Exercise prompt -> Pull every line holding the word "computer" from the data below and copy it.

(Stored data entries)

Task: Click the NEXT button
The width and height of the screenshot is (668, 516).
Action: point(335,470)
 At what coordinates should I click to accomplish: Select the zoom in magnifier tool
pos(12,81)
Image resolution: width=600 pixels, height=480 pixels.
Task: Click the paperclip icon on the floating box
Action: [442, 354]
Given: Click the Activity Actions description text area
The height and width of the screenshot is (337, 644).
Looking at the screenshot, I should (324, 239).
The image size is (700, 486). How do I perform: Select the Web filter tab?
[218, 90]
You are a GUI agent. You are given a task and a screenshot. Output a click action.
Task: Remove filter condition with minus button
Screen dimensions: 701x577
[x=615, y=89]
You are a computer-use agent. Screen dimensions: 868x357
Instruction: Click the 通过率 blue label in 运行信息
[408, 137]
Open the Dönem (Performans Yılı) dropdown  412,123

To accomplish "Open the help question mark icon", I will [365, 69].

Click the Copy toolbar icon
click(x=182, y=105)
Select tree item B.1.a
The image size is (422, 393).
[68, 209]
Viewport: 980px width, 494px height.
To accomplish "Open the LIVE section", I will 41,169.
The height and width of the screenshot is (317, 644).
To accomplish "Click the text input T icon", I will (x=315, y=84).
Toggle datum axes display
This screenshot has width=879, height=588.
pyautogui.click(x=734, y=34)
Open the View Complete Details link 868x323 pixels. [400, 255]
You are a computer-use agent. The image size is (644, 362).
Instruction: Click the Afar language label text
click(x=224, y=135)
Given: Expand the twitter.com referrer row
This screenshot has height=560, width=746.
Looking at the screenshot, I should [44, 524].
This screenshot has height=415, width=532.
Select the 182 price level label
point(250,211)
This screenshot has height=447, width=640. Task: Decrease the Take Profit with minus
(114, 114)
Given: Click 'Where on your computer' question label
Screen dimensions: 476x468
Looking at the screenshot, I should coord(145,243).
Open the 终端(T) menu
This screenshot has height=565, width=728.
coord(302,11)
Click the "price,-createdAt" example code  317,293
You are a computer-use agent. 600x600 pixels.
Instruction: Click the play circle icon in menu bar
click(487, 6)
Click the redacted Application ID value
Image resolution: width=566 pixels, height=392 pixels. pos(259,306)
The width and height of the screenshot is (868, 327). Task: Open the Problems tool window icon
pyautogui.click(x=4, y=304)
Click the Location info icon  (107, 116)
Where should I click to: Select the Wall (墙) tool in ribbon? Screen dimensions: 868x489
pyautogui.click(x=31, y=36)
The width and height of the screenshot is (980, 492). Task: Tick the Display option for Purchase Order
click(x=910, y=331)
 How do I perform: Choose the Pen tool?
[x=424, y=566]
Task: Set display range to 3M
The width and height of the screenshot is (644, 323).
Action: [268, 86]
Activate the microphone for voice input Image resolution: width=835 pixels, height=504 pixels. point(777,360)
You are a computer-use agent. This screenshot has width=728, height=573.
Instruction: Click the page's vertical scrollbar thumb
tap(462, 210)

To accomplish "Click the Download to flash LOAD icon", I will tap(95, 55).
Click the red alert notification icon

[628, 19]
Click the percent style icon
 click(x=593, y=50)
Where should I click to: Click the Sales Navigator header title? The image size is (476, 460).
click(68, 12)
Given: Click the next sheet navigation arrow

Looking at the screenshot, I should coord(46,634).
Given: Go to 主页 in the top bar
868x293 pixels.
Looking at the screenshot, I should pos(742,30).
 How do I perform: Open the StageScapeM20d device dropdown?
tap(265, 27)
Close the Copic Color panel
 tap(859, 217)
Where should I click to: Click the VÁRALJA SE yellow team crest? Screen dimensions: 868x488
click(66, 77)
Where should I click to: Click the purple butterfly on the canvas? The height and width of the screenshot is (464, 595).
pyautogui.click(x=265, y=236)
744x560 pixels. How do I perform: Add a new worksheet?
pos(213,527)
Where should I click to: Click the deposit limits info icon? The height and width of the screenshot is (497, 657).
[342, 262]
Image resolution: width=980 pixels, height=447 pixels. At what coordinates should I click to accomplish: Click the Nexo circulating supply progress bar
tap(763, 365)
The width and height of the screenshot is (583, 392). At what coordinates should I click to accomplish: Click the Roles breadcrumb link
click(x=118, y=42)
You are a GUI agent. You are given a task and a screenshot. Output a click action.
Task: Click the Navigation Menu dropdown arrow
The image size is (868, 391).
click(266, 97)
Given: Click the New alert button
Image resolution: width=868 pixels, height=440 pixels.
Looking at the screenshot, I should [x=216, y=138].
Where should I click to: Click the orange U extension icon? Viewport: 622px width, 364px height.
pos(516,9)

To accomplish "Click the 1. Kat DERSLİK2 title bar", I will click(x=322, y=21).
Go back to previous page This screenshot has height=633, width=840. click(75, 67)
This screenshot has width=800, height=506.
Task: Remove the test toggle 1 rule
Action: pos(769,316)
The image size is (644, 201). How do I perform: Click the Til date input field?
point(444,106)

Finished exercise ->
You are a computer-use agent. Screen dimensions: 868x357
You are a computer-use agent. The image size is (644, 362).
Given: Click 'Where on your computer' question label
You are a computer-use agent. 600x600 pixels.
You are a computer-use agent. This screenshot has width=728, height=573.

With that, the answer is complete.